LAVORO RICHIESTO: Trascrivi per intero, senza alcuna modifica, il brano qui sotto sull'incontro di Maria Maddalena con Gesù risorto.

BRANO ESTRATTO:
Ella si voltò e gli disse in ebraico: «Rabbunì!» – che significa: «Maestro!»

Non dice: “Gesù”. Non lo chiama per nome, lo chiama per “funzione”, per compito, per ministero. Questo aggettivo diventa un sostantivo di fatto, il suo esser maestro diventa il suo essere. Lui è il “Maestro”, diventa il suo nome. Dire Maestro e dire Gesù è la stessa cosa, solo che lei si sente tanto discepola, tanto alunna delle celesti cose, e il Maestro può essere uno solo. Noi neanche immaginiamo cosa ha voluto dire per lei vedere l’impossibilità diventare possibile, l’irreale diventare realtà, Gesù è vivo.

Gesù le disse: «Non mi trattenere, perché non sono ancora salito al Padre; ma va’ dai miei fratelli e di’ loro: “Salgo al Padre mio e Padre vostro, Dio mio e Dio vostro”»

Gesù non è ancora salito al Padre e la prima che incontra, della quale abbiamo notizia nei Vangeli, è Maria Maddalena, perché lei è rimasta lì a vegliare, a piangere, a cercare. Gli altri dormono, perché sono stanchi, hanno gli occhi appesantiti. Lei piange, veglia, prega, cerca, e alla fine lo trova. Chissà per lei che sacrificio non doverlo trattenere. Anche in questo Maria deve rinunciare a sé stessa. E allora cosa fa?  Fa quello che dovevano fare gli altri.

“Maria di Màgdala andò subito ad annunciare ai discepoli: «Ho visto il Signore!» e ciò che le aveva detto.”

(Voci di dati archiviate)
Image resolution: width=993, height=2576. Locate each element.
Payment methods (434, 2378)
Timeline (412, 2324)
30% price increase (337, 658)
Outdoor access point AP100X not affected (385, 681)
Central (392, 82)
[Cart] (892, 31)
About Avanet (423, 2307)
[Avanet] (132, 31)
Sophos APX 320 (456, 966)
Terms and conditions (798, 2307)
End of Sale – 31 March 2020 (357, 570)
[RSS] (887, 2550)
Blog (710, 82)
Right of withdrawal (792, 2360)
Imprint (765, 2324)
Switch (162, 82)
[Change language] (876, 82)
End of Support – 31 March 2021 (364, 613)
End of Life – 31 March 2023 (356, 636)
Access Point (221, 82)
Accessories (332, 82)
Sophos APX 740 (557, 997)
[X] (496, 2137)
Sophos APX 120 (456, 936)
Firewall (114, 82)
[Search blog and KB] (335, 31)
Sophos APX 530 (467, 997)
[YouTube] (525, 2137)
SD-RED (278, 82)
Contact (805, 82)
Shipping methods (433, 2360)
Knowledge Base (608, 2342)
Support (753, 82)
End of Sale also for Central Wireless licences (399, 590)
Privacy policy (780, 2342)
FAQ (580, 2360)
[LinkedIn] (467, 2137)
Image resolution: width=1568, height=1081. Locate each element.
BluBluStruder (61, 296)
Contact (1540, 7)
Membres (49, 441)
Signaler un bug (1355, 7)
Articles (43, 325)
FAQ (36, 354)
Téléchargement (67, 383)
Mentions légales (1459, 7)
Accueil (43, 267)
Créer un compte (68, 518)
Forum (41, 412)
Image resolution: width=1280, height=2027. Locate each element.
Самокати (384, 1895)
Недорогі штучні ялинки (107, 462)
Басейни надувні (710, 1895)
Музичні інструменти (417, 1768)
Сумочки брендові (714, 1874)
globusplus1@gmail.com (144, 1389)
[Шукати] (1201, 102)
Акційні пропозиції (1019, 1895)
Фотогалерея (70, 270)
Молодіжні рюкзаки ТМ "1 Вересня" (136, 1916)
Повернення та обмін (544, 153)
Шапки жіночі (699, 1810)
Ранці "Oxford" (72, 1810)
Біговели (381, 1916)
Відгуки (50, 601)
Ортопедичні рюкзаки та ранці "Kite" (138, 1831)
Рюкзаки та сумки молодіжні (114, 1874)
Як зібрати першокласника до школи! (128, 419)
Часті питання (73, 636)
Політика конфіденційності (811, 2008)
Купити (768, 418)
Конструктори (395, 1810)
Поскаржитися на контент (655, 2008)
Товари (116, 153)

RISPOSTA AL COMPITO:
Ella si voltò e gli disse in ebraico: «Rabbunì!» – che significa: «Maestro!»

Non dice: “Gesù”. Non lo chiama per nome, lo chiama per “funzione”, per compito, per ministero. Questo aggettivo diventa un sostantivo di fatto, il suo esser maestro diventa il suo essere. Lui è il “Maestro”, diventa il suo nome. Dire Maestro e dire Gesù è la stessa cosa, solo che lei si sente tanto discepola, tanto alunna delle celesti cose, e il Maestro può essere uno solo. Noi neanche immaginiamo cosa ha voluto dire per lei vedere l’impossibilità diventare possibile, l’irreale diventare realtà, Gesù è vivo.

Gesù le disse: «Non mi trattenere, perché non sono ancora salito al Padre; ma va’ dai miei fratelli e di’ loro: “Salgo al Padre mio e Padre vostro, Dio mio e Dio vostro”»

Gesù non è ancora salito al Padre e la prima che incontra, della quale abbiamo notizia nei Vangeli, è Maria Maddalena, perché lei è rimasta lì a vegliare, a piangere, a cercare. Gli altri dormono, perché sono stanchi, hanno gli occhi appesantiti. Lei piange, veglia, prega, cerca, e alla fine lo trova. Chissà per lei che sacrificio non doverlo trattenere. Anche in questo Maria deve rinunciare a sé stessa. E allora cosa fa?  Fa quello che dovevano fare gli altri.

“Maria di Màgdala andò subito ad annunciare ai discepoli: «Ho visto il Signore!» e ciò che le aveva detto.”